ECLI:NL:HR:2013:CA3502

Hoge Raad

Datum uitspraak
18 juni 2013
Publicatiedatum
22 juni 2013
Zaaknummer
12/00862 J
Instantie
Hoge Raad
Type
Uitspraak
Rechtsgebied
Strafrecht
Procedures
  • Cassatie
Rechters
Vindplaatsen
  • Rechtspraak.nl
AI samenvatting door LexboostAutomatisch gegenereerd

Niet-ontvankelijkheid van het cassatieberoep in strafzaak

In deze zaak heeft de Hoge Raad op 18 juni 2013 uitspraak gedaan in het cassatieberoep van een verdachte tegen een arrest van het Gerechtshof te 's-Hertogenbosch. Het Gerechtshof had op 3 februari 2012 een uitspraak gedaan in de strafzaak tegen de verdachte, die geboren is in 1990. De verdachte heeft het cassatieberoep ingesteld via zijn advocaat, mr. R.J. Baumgardt, die middelen van cassatie heeft voorgesteld. De Advocaat-Generaal D.J.C. Aben heeft geconcludeerd tot vernietiging van de bestreden uitspraak, maar alleen wat betreft de opgelegde straf, en heeft het beroep voor het overige verworpen.
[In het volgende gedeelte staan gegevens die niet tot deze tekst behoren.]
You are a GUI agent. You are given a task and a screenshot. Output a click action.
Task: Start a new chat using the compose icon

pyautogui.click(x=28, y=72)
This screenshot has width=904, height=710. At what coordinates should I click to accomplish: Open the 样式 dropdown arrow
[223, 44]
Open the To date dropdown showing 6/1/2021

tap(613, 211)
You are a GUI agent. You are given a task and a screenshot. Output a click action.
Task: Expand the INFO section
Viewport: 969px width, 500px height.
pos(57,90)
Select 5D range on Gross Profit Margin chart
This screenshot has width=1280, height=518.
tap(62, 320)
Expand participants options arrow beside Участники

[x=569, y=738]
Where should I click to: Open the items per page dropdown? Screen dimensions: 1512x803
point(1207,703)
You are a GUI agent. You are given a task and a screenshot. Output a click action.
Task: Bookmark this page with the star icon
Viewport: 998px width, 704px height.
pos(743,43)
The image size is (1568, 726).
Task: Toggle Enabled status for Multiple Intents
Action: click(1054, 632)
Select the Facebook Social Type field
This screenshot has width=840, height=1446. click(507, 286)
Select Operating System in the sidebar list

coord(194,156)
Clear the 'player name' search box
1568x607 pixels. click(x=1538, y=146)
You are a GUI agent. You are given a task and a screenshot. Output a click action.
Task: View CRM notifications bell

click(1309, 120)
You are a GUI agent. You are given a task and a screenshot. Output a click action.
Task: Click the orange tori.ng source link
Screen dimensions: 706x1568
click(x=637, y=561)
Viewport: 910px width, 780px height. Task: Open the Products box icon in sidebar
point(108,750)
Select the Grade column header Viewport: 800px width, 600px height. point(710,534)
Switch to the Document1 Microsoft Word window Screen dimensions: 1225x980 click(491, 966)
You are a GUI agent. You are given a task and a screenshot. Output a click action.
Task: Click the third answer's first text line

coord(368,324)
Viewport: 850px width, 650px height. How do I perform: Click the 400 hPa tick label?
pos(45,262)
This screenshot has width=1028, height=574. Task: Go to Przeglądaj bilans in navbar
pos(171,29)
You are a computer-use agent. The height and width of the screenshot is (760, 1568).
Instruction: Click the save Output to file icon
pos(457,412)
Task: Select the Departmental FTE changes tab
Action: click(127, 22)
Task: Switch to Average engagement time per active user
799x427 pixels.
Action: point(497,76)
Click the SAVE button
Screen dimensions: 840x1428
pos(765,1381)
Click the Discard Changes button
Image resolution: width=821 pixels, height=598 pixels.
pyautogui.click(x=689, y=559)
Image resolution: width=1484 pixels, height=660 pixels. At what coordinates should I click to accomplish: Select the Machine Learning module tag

De Hoge Raad heeft in zijn beoordeling vastgesteld dat de aangevoerde klachten geen behandeling in cassatie rechtvaardigen. Dit is het geval omdat de partij die het cassatieberoep heeft ingesteld onvoldoende belang heeft bij het cassatieberoep, of omdat de klachten niet tot cassatie kunnen leiden. Gezien artikel 80a van de Wet op de rechterlijke organisatie en na gehoord te hebben de Procureur-Generaal, heeft de Hoge Raad besloten het beroep niet-ontvankelijk te verklaren.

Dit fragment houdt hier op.